**Exercise brief:** From the first line of the data below, repeat each line exactly until you reach the line with "[Next announcement] (1772, 19)"; include that line too.

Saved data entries

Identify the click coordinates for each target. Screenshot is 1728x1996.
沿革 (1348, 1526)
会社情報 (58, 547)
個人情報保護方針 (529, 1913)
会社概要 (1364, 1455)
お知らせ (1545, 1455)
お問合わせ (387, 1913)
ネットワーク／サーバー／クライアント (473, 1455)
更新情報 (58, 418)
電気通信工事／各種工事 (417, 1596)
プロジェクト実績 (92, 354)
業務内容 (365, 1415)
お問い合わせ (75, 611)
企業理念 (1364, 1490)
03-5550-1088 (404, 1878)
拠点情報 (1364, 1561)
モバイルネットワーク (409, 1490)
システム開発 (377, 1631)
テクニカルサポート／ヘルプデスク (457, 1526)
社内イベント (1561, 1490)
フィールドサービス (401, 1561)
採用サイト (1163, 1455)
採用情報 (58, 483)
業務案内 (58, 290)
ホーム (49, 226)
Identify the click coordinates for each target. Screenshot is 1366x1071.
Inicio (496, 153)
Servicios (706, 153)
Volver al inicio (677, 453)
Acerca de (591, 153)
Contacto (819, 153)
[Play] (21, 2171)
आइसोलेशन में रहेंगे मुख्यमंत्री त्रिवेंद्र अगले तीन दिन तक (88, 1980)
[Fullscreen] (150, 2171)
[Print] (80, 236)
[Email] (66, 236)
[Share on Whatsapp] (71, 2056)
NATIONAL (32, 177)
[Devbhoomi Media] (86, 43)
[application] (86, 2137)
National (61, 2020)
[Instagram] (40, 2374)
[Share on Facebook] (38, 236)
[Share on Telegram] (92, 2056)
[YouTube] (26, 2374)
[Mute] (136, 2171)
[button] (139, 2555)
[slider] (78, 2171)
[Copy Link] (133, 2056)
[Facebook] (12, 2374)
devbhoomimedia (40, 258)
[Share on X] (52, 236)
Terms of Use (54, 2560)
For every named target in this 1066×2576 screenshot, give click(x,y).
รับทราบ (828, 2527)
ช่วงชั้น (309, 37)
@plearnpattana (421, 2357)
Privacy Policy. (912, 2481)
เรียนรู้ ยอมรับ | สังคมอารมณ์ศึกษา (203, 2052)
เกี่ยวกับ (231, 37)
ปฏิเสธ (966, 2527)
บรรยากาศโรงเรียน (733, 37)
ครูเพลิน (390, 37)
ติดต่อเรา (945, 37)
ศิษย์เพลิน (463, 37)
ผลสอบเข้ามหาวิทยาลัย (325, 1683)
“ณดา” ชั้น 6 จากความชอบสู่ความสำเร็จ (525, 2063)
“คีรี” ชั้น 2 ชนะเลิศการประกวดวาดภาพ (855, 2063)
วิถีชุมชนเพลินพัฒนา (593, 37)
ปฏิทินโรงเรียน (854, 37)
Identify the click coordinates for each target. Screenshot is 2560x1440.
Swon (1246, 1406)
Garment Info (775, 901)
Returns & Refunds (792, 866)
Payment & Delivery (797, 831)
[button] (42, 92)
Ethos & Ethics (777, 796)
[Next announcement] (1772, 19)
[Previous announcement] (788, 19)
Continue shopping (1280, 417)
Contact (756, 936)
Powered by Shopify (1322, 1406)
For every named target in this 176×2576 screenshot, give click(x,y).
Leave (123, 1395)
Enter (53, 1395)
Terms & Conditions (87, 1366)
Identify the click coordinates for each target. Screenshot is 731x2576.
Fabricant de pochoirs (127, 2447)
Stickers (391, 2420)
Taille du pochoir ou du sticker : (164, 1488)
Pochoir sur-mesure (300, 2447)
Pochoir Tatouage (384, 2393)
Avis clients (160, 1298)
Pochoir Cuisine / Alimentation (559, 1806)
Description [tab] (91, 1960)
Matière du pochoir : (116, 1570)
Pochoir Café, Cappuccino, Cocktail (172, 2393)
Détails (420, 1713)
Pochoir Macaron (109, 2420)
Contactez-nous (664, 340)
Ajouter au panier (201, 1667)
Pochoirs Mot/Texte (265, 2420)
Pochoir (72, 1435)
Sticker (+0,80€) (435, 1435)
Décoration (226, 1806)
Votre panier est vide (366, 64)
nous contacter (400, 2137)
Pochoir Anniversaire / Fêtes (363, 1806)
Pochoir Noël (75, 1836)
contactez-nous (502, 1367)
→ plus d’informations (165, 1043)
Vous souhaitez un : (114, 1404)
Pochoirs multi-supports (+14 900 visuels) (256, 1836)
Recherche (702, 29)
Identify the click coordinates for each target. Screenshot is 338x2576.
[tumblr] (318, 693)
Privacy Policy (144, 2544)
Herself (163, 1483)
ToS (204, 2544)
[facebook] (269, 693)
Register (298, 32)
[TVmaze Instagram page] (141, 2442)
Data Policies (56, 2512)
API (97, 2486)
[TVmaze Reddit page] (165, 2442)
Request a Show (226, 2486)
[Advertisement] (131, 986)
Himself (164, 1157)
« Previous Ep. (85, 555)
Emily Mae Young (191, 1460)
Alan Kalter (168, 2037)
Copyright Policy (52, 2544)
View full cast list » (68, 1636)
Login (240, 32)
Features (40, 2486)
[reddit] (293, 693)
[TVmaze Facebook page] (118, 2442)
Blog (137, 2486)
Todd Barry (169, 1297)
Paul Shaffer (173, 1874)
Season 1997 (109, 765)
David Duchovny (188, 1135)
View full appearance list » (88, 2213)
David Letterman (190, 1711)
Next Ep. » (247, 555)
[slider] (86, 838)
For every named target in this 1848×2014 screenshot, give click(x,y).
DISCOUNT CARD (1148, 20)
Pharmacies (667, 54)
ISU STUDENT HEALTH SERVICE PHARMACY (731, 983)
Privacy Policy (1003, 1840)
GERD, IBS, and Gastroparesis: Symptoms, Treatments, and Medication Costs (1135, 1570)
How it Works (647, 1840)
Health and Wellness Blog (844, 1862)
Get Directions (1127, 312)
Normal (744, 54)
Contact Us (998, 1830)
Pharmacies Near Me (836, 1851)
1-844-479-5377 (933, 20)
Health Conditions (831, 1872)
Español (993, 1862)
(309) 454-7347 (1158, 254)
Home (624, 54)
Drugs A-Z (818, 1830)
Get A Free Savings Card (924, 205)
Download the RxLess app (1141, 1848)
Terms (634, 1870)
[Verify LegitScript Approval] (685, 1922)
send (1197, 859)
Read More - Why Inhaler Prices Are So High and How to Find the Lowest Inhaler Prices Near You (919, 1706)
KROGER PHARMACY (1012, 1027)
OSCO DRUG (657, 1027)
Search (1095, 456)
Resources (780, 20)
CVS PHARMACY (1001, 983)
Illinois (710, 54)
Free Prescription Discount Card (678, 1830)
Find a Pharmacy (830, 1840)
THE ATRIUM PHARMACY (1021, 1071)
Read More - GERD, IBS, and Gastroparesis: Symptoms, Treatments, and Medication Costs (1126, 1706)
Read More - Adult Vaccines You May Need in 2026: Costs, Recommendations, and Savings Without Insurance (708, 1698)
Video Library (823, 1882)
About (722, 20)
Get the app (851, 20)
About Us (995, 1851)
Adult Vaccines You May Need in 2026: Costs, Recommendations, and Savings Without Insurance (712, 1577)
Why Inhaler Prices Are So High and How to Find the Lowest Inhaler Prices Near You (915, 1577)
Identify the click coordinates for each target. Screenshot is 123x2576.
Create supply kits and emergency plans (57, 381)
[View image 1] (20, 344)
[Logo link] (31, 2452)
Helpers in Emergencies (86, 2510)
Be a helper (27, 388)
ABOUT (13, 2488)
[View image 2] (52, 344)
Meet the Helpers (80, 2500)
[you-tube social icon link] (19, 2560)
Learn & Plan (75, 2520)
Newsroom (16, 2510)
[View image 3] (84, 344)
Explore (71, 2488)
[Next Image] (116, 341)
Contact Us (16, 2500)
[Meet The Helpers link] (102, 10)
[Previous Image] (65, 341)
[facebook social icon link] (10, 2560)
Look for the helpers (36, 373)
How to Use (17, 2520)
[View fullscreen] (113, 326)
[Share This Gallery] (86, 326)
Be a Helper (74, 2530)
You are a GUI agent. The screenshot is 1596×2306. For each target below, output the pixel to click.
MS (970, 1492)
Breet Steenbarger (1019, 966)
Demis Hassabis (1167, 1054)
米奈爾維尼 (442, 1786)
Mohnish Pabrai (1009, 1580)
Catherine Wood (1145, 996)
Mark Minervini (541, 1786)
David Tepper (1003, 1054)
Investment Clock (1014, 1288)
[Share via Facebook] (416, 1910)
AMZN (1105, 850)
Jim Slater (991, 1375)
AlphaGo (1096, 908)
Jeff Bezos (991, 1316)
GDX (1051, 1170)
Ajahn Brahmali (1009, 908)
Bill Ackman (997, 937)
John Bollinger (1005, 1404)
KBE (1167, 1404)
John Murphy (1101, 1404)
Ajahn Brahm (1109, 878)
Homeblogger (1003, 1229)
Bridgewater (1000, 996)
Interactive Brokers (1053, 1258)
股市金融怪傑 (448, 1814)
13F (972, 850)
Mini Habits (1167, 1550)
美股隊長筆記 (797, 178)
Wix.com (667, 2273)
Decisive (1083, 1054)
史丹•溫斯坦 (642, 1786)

**Answer below:**
Identify the click coordinates for each target. Screenshot is 1728x1996.
沿革 (1348, 1526)
会社情報 (58, 547)
個人情報保護方針 (529, 1913)
会社概要 (1364, 1455)
お知らせ (1545, 1455)
お問合わせ (387, 1913)
ネットワーク／サーバー／クライアント (473, 1455)
更新情報 (58, 418)
電気通信工事／各種工事 (417, 1596)
プロジェクト実績 (92, 354)
業務内容 (365, 1415)
お問い合わせ (75, 611)
企業理念 (1364, 1490)
03-5550-1088 (404, 1878)
拠点情報 (1364, 1561)
モバイルネットワーク (409, 1490)
システム開発 (377, 1631)
テクニカルサポート／ヘルプデスク (457, 1526)
社内イベント (1561, 1490)
フィールドサービス (401, 1561)
採用サイト (1163, 1455)
採用情報 (58, 483)
業務案内 (58, 290)
ホーム (49, 226)
Identify the click coordinates for each target. Screenshot is 1366x1071.
Inicio (496, 153)
Servicios (706, 153)
Volver al inicio (677, 453)
Acerca de (591, 153)
Contacto (819, 153)
[Play] (21, 2171)
आइसोलेशन में रहेंगे मुख्यमंत्री त्रिवेंद्र अगले तीन दिन तक (88, 1980)
[Fullscreen] (150, 2171)
[Print] (80, 236)
[Email] (66, 236)
[Share on Whatsapp] (71, 2056)
NATIONAL (32, 177)
[Devbhoomi Media] (86, 43)
[application] (86, 2137)
National (61, 2020)
[Instagram] (40, 2374)
[Share on Facebook] (38, 236)
[Share on Telegram] (92, 2056)
[YouTube] (26, 2374)
[Mute] (136, 2171)
[button] (139, 2555)
[slider] (78, 2171)
[Copy Link] (133, 2056)
[Facebook] (12, 2374)
devbhoomimedia (40, 258)
[Share on X] (52, 236)
Terms of Use (54, 2560)
For every named target in this 1066×2576 screenshot, give click(x,y).
รับทราบ (828, 2527)
ช่วงชั้น (309, 37)
@plearnpattana (421, 2357)
Privacy Policy. (912, 2481)
เรียนรู้ ยอมรับ | สังคมอารมณ์ศึกษา (203, 2052)
เกี่ยวกับ (231, 37)
ปฏิเสธ (966, 2527)
บรรยากาศโรงเรียน (733, 37)
ครูเพลิน (390, 37)
ติดต่อเรา (945, 37)
ศิษย์เพลิน (463, 37)
ผลสอบเข้ามหาวิทยาลัย (325, 1683)
“ณดา” ชั้น 6 จากความชอบสู่ความสำเร็จ (525, 2063)
“คีรี” ชั้น 2 ชนะเลิศการประกวดวาดภาพ (855, 2063)
วิถีชุมชนเพลินพัฒนา (593, 37)
ปฏิทินโรงเรียน (854, 37)
Identify the click coordinates for each target. Screenshot is 2560x1440.
Swon (1246, 1406)
Garment Info (775, 901)
Returns & Refunds (792, 866)
Payment & Delivery (797, 831)
[button] (42, 92)
Ethos & Ethics (777, 796)
[Next announcement] (1772, 19)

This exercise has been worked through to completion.